* [Work order] Please find all lines containing "computer" in the listing below and copy them.

──────── Entries shown ────────

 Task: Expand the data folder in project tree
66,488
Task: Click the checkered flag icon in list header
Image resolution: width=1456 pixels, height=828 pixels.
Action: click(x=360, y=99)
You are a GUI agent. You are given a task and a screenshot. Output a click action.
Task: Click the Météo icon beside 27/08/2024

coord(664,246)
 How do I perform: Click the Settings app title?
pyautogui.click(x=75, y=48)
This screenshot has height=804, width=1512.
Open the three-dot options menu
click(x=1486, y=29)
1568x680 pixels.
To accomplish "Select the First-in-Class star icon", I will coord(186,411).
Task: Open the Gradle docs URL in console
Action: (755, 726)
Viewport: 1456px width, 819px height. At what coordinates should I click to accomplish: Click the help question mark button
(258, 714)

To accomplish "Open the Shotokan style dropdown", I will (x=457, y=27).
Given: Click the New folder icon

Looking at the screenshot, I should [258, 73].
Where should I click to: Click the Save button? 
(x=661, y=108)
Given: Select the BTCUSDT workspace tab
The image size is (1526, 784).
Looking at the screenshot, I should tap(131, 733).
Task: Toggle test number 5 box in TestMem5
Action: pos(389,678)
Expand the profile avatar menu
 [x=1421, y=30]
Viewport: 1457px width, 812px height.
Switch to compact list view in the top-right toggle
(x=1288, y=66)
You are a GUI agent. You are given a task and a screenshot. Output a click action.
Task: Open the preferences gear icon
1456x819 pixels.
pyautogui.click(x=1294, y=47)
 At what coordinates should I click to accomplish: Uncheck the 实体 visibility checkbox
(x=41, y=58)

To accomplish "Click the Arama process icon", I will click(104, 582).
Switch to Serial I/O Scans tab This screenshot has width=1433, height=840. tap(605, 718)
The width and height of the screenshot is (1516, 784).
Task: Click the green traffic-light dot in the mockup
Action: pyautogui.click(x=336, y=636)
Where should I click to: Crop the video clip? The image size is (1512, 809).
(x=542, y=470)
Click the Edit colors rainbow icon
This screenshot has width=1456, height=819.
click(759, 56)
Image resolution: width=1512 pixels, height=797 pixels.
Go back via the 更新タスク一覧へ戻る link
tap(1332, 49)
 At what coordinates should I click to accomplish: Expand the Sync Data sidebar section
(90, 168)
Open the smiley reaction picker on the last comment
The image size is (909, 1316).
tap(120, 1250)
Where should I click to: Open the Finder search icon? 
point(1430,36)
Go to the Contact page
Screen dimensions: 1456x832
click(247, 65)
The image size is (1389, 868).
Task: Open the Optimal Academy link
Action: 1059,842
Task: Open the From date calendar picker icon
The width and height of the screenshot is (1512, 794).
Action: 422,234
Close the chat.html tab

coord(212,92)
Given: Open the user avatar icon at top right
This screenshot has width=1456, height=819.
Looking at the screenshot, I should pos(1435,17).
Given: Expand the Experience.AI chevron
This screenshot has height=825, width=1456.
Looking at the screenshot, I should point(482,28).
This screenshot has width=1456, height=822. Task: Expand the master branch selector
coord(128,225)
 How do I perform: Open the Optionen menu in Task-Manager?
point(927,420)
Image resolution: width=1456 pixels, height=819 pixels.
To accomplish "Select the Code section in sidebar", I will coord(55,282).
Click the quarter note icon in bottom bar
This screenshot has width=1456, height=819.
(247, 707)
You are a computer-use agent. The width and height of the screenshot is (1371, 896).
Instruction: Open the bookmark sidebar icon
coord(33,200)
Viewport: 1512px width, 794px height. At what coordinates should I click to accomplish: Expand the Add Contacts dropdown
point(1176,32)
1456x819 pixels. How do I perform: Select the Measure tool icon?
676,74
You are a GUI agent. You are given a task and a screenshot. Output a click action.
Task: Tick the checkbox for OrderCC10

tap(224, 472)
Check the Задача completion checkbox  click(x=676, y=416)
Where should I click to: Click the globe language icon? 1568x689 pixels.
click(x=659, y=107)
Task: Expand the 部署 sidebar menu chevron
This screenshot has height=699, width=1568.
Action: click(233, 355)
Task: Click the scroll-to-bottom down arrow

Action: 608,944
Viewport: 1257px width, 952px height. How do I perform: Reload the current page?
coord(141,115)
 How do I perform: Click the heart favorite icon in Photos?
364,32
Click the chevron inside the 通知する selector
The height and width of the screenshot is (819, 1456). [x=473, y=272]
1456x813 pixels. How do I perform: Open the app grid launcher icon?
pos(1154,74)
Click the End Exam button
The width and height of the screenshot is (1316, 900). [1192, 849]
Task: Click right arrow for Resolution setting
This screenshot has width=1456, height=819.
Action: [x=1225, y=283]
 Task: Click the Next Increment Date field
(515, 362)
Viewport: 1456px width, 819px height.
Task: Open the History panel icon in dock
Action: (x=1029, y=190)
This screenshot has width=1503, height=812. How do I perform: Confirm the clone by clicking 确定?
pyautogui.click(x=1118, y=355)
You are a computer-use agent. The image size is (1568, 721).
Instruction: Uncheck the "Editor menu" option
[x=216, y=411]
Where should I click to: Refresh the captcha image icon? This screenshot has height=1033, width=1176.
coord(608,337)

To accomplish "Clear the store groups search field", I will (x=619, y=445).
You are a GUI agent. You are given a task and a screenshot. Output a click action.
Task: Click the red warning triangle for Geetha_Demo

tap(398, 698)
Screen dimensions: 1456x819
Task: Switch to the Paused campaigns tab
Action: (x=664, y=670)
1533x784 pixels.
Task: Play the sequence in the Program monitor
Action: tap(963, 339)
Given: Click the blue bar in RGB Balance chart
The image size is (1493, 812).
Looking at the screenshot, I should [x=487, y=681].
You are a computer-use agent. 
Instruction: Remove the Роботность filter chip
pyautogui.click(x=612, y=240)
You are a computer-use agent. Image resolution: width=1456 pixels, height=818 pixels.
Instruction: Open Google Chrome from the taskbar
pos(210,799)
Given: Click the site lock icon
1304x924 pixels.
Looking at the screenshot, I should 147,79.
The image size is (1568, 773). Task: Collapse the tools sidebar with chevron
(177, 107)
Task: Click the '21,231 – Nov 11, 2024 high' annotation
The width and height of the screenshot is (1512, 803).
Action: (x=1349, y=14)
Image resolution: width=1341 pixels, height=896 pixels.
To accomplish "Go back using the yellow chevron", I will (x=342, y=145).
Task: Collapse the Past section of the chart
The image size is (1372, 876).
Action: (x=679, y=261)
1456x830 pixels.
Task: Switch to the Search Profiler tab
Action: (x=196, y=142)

────────

* [Result of the task]
You are a computer-use agent. The width and height of the screenshot is (1371, 896).
You are a computer-use agent. The image size is (1568, 721).
You are a computer-use agent. 
You are a computer-use agent. Image resolution: width=1456 pixels, height=818 pixels.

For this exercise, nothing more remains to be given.